Donnerstag, 28. August 2014

2014.08.27 Löcher in den Felsen

Die heutige Station unserer Reise ist der Arches Ntlprk (ohne "s"  vor dem "ch")  dort haben wir im "Teufelsgarten" genächtig. Gestartet sind wir,  wo der letzte Tag endete, im Heiligtum der Indianer,  dem Monument Valley mit den tollen Steinformationen. Die Fahrt war nicht sonderlich lang,  aber aufgrund der recht ruppigen Straßen echt anstrengend.  Nachdem wir  beim abendlichen durchzählen unserer Räder festgestellt haben,  das beide Vorderräder auf dem innersten Laufstreifen schon recht wenig Profil haben ist auch klar warum der Bock eigentlich immer überall hinfährt nur nicht geradeaus.

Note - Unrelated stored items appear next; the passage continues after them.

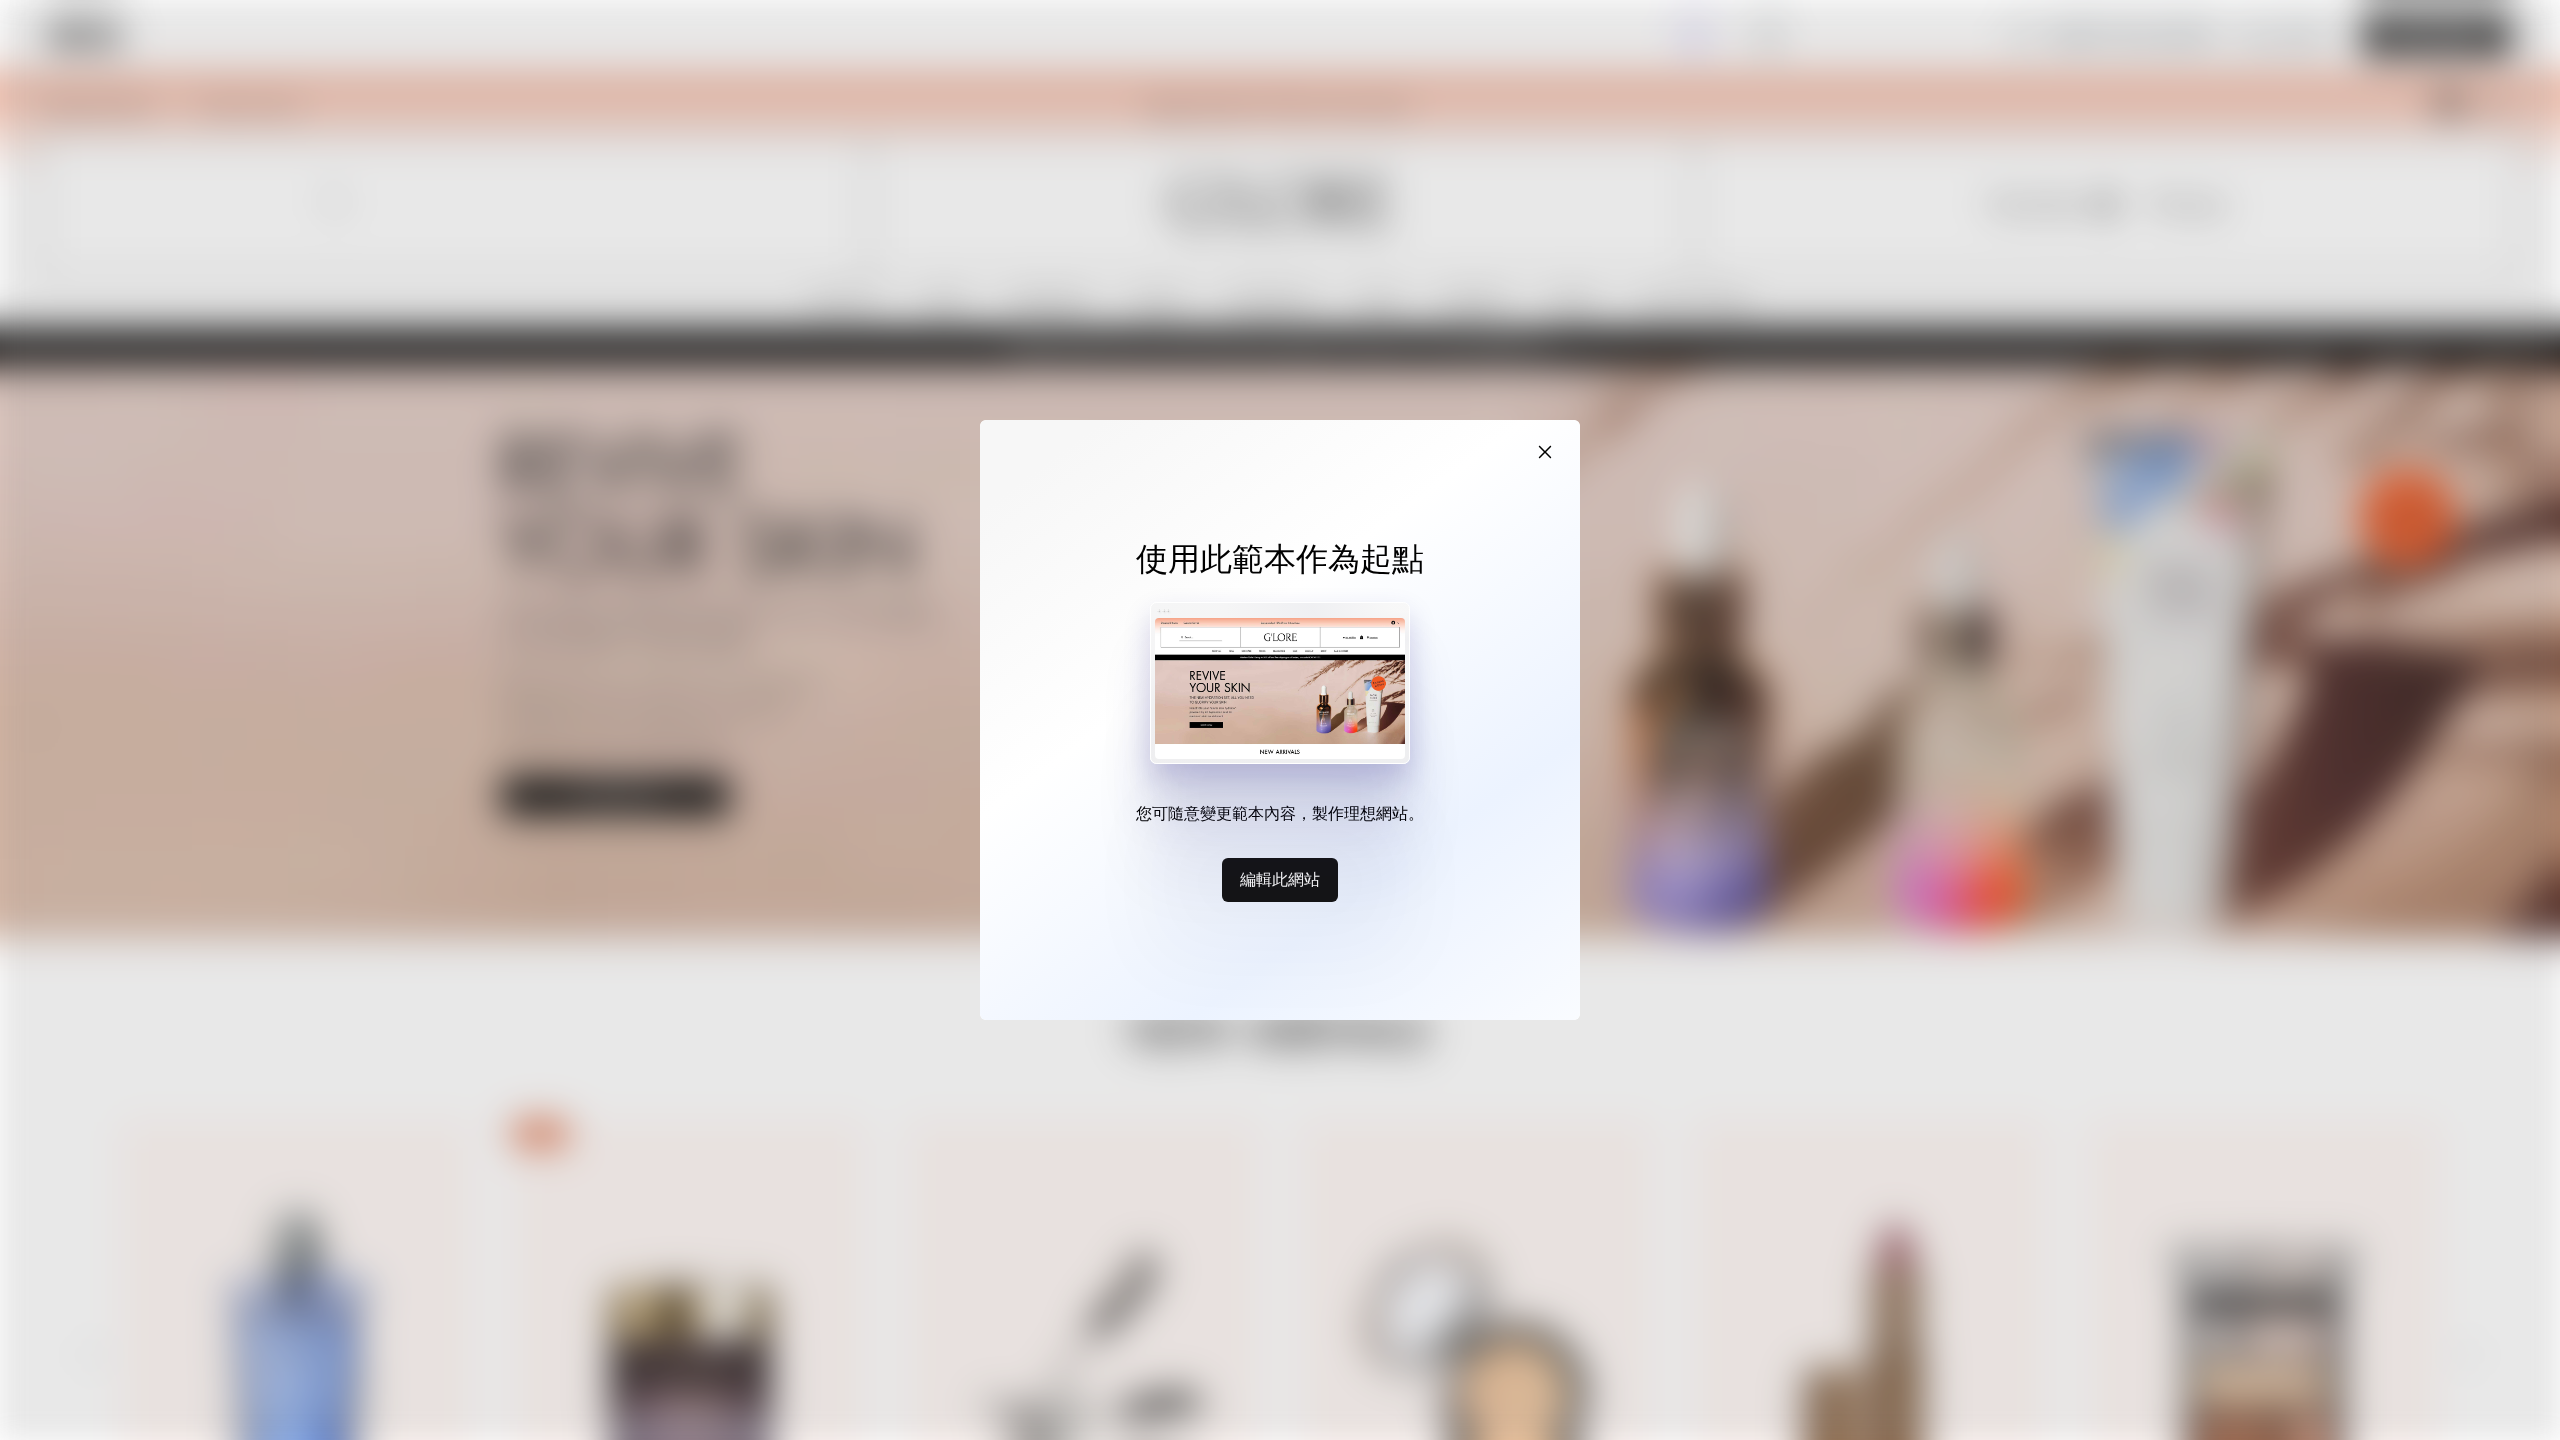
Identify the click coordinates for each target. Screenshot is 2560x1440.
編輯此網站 (1280, 879)
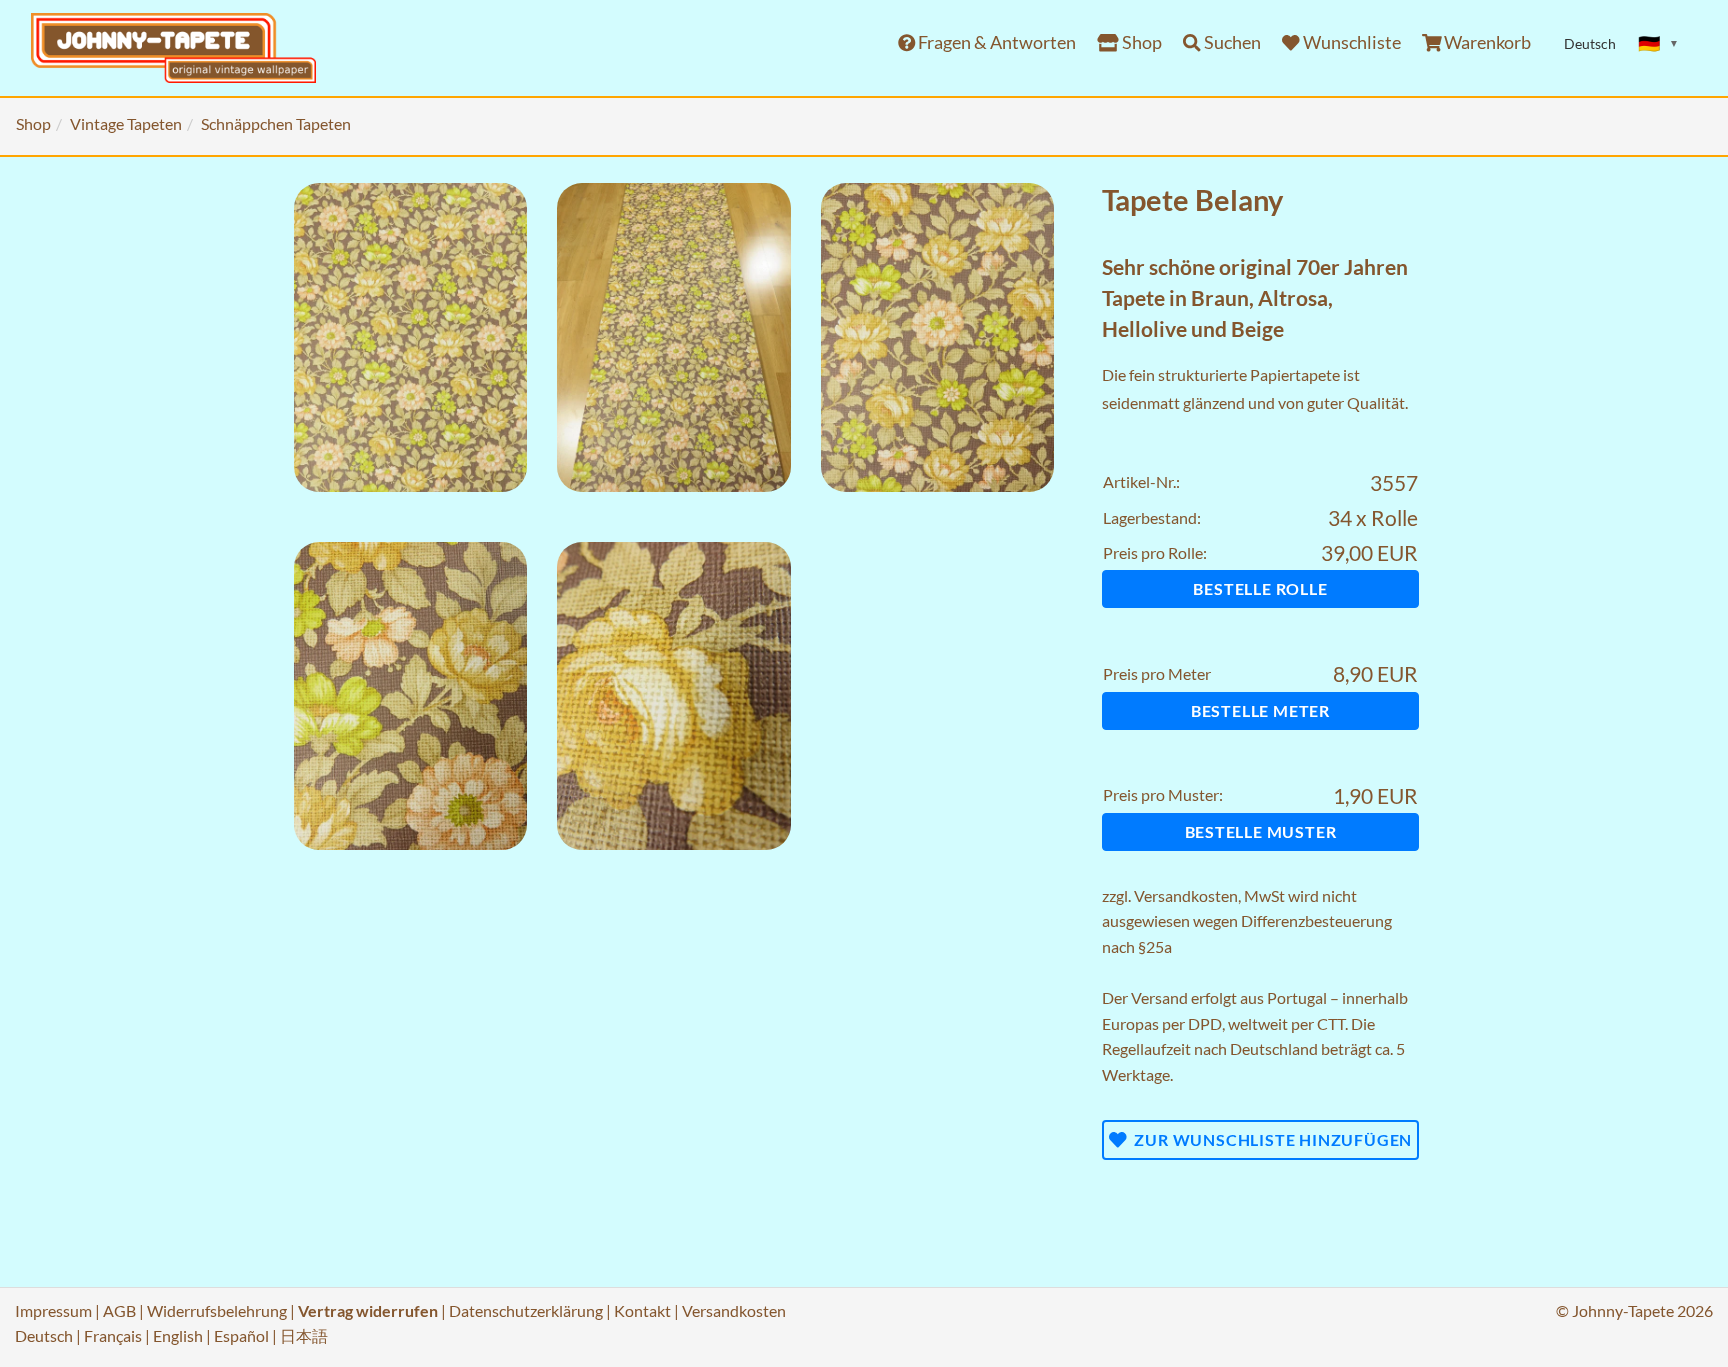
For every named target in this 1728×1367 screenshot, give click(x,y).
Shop (1140, 42)
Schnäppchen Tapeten (276, 123)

Das reparieren wir  aber nicht,  das bleibt.
Der Riegel der Klotür ist mittlerweile auch über die Wupper,  aber nach eine provisorische Instandsetzung geht die Tür jetzt wenigstens immer auf und meistens nicht zu,  vorher war andersrum. Die Gasalarmanlage haben wir auch schon stillgelegt,  die reagierte auf jedes halbe Grad Temperaturänderung und auf jeden Kinderpups. Den Fernseher haben wir zum Topflappenhalter umgebaut, die Decofront des Kühlschrank ist jetzt unser Gartentisch. Was so richtig gut funktioniert ist unser V10 vorne unter der Haube.  Der läuft halt.  Solange wir sein Drehmoment nutzen können geht es mit dem Verbrauch,  wenn aber dieses Getriebe mal runterschaltet,  geht's richtig ab. Der Lärmpegel steigt auf etwa 100dB, der Fußraum in der Pilotenkanzel wird heiß,  gut,  schneller wirds halt nicht. Ob unser Schiff jetzt in seinen 10 Jahren seit Jungfernfahrt tatsächlich erst wie auf dem Tacho steht 104000 Meilen hat?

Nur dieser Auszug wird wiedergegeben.